[Stored records]
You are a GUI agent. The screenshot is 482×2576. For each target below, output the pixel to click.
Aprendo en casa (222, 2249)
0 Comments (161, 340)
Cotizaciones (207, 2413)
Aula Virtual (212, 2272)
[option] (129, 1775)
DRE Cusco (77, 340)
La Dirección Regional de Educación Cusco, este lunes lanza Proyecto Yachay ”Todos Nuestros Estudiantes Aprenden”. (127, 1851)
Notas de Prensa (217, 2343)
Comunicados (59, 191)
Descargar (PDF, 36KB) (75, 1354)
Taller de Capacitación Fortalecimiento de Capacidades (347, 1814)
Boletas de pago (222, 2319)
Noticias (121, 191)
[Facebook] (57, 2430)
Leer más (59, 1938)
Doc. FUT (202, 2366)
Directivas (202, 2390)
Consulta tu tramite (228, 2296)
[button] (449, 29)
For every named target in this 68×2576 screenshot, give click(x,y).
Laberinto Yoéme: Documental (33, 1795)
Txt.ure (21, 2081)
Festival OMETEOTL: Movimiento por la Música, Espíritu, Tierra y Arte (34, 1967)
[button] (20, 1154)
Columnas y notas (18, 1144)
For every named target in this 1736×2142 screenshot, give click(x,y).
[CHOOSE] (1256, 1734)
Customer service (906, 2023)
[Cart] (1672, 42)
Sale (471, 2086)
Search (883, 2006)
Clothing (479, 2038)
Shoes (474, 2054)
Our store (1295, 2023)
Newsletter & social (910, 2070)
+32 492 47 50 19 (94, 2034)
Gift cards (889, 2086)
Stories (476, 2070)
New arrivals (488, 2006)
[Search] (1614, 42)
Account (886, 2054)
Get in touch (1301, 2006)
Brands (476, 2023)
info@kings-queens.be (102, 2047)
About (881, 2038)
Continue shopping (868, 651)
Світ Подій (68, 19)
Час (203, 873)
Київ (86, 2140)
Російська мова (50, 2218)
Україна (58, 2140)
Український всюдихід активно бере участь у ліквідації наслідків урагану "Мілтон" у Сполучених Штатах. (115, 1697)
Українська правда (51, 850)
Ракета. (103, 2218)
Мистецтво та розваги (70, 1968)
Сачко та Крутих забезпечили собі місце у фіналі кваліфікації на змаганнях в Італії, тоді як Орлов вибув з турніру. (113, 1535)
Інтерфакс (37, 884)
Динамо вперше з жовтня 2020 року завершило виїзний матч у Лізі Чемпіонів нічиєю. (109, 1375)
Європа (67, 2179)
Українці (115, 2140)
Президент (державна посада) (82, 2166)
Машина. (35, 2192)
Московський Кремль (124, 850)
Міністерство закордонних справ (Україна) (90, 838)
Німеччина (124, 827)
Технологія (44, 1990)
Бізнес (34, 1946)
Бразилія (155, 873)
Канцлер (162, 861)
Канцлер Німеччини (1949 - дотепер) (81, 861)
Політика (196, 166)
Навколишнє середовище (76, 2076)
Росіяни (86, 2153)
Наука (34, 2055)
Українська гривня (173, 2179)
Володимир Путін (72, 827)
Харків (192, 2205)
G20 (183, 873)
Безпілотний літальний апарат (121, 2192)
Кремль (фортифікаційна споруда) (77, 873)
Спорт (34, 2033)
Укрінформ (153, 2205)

WORK TO COMPLETE =
In the lines above, spot each one that contains the word "give" and copy it.

TASK SOLUTION =
For every named target in this 68×2576 screenshot, give click(x,y).
For every named target in this 1736×2142 screenshot, give click(x,y).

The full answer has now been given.